The syndrome of bradykinesia, axial rigidity, dystonia, falls, dysphagia and vertical gaze palsy with subcortical pathology was described as progressive supranuclear palsy (PSP) by Steele et al. (1964), and not much later, the clinical syndrome of unilateral rigidity, prominent apraxia, reflex myoclonus and alien hand syndrome as corticodentatonigral degeneration (Rebeiz et al. 1968) relabelled corticobasal degeneration (CBD) (Gibb et al. 1989). Rebeiz et al. (1968) recognized the resemblance of the pathology to PiD.
The cognitive impairment was initially underestimated in the CBD syndrome (CBDs), but later, it was recognized that the most common presenting symptom was “dementia” (Grimes et al. 1999). Apraxia and the “alien hand” were well-recognized cortical manifestations of CBD, but other cognitive features remained neglected as the disease was considered a primary movement disorder. Sporadic case reports appeared connecting aphasia with the movement disorder (Goulding et al. 1989; Lippa et al. 1991; Lang 1992; Kertesz et al. 1994), and eventually, a significant overlap was documented between CBDs and the syndromes of FTD/Pick complex in the majority of cases (Kertesz et al. 2000). A corollary to this overlap was that CBD pathology can produce focal cortical syndromes such as aphasia or disinhibited behavior without the movement disorder (Lippa et al. 1991; Mimura et al. 2001). CBD pathology was confirmed as a common substrate for primary progressive aphasia (PPA), and we suggested that CBD and PPA should be classified with frontal lobe dementia as Pick complex (Kertesz et al. 1994).
PSP, although initially also described as a movement disorder, became the prototype for “subcortical dementia”, characterized by profound slowness of mentation, impaired memory retrieval and personality changes (mainly apathy with some outbursts of irritability) (Albert et al. 1974).

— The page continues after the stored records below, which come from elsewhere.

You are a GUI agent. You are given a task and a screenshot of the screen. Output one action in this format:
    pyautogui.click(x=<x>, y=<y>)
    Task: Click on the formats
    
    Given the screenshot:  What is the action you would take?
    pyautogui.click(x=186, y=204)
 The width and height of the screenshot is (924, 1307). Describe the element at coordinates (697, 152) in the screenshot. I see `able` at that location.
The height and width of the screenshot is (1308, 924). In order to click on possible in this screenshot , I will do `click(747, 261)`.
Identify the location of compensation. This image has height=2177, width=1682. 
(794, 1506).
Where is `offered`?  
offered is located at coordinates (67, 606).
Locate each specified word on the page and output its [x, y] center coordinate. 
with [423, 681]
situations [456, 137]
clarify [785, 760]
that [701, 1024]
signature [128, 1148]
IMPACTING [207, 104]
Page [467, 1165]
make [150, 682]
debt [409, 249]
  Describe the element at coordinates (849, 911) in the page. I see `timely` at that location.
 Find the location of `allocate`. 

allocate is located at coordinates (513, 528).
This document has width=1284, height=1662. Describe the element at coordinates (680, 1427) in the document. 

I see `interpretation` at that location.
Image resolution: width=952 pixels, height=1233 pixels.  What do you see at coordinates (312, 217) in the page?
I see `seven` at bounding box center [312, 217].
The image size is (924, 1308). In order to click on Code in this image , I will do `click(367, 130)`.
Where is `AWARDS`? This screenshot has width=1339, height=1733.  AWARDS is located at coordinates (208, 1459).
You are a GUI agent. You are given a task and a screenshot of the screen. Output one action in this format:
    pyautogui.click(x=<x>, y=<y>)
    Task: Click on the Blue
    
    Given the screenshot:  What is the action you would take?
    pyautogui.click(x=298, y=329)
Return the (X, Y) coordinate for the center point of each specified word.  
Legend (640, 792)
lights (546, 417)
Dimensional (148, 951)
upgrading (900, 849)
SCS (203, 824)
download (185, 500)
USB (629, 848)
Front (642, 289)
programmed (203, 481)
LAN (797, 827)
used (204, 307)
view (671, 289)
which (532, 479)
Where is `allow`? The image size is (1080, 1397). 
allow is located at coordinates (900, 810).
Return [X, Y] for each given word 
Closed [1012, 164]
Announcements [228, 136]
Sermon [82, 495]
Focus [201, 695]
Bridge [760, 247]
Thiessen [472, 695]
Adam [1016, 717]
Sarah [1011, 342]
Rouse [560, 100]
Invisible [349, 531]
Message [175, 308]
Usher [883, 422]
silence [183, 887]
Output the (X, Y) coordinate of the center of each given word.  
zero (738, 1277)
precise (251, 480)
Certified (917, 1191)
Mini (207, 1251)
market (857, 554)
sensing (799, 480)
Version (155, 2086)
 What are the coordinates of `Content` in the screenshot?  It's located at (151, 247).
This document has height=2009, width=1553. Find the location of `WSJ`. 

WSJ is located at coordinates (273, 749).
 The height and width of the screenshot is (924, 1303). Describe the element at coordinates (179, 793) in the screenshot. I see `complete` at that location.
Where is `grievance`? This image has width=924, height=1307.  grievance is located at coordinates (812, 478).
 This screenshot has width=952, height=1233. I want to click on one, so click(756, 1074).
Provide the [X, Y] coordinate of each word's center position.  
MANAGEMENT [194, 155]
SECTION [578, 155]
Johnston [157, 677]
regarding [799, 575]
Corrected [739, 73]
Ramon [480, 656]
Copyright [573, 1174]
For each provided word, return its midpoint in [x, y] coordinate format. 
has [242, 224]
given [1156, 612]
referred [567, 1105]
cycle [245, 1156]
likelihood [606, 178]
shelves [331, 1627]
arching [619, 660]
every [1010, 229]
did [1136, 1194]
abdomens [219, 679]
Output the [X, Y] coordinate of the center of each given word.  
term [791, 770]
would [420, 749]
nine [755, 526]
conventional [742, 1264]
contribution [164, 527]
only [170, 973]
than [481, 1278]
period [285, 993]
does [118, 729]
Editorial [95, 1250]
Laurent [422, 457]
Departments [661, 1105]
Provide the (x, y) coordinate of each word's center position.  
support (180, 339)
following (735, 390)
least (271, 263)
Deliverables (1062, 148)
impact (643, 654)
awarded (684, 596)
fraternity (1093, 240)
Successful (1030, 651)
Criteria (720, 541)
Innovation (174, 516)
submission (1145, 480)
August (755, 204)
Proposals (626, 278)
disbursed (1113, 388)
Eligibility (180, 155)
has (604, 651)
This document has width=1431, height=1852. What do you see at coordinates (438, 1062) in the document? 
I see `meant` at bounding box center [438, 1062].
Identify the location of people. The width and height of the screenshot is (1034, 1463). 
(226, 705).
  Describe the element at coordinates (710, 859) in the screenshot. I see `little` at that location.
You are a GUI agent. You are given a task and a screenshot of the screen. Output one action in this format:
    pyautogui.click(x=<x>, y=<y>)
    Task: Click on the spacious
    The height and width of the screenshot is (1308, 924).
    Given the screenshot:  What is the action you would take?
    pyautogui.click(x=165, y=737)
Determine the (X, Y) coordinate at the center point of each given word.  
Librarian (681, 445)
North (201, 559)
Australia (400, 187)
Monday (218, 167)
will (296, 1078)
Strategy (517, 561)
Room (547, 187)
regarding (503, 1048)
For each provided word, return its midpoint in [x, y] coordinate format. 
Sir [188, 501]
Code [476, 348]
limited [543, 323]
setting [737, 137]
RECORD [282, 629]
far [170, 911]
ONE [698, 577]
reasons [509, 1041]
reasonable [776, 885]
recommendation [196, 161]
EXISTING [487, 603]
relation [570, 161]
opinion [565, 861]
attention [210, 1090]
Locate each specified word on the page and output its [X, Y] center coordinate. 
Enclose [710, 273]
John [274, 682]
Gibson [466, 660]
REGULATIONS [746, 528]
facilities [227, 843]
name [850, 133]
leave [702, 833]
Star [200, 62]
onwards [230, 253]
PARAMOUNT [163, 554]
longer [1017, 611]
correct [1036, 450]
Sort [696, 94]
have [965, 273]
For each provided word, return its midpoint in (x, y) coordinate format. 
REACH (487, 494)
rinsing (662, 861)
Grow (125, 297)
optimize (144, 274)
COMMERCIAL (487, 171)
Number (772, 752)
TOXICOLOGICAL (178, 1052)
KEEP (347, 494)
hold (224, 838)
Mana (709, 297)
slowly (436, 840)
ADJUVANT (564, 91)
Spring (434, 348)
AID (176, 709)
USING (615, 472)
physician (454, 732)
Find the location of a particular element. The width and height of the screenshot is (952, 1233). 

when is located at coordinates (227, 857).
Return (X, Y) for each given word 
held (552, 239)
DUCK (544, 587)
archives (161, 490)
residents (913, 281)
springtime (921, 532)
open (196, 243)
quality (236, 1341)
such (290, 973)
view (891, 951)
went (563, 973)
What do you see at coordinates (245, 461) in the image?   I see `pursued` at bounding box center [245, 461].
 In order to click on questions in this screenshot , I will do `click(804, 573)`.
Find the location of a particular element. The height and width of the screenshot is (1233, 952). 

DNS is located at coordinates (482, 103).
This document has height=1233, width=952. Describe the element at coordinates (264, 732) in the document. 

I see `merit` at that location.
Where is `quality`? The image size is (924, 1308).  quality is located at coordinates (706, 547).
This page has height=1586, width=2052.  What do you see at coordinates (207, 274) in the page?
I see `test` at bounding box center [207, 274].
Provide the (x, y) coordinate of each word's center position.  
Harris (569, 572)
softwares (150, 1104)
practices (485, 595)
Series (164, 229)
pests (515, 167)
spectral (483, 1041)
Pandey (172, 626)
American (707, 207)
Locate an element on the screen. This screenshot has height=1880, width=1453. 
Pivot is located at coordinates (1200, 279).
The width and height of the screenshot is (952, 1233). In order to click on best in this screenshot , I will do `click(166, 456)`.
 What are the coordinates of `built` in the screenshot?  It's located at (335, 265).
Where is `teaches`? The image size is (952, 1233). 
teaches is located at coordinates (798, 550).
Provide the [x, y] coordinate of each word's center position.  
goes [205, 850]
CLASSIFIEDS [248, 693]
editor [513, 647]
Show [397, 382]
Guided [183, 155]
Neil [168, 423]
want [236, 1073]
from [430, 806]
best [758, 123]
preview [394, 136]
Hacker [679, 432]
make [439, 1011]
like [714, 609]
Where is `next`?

Cognitive phenomena, such as aphasia and apraxia, initially considered unusual for PSP, even an exclusion, are now seen as a rule. The degree of cognitive slowing in PSP syndrome (PSPs) appears independent of motor slowing. Personality and behavior change can be occasionally quite florid in PSP and may appear before the characteristic oculomotor and movement disorder (Kertesz et al. 2007).
The clinical overlap of CBD with PSP has been increasingly recognized. Many CBD patients also have vertical gaze palsy, falls and axial rigidity, and some have symmetrical extrapyramidal syndrome. Both syndromes are associated with significant cognitive and language disturbance. Oculograms and neuroimaging are often inconclusive, although they do have features that are used to differentiate these syndromes. Some studies comparing the neuropsychological features of PSP and CBD found no significant difference between them except for apraxia, which was more severe in CBD in some studies (Pillon et al. 1995; Leiguarda 1994; Soliveri et al. 2005; Pharr et al. 2001). The pathological, biochemical and genetic features also overlap to a great extent (Feany et al. 1996; Di Maria et al. 2000; Houlden et al. 2001; Boeve et al. 2003; Sha et al. 2006). Pathologically, PSP is characterized by globose tangles, thorny astrocytes and a midbrain target and CBD by fronto-parietal-striatal, asymmetrical distribution, neuronal achromasia, tau-positive neuronal inclusions and glial plaques (Munoz 1998; Dickson 1999). Cases of PSP pathology mimicking the asymmetry of the corticobasal syndrome, and vice versa, are frequent. They are both considered to be predominantly four repeat tauopathies and have common tau haplotypes and mutations such as P301L, P301S, for example on Chromosome-17 in familial cases. Clinicians have struggled to define each syndrome painstakingly, but these definitions overlap when patients are followed longitudinally and symptoms from the other syndrome appear with time. Furthermore, when an autopsy is carried out, the underlying pathology often does not match the clinical label. This is at times interpreted as heterogeneity.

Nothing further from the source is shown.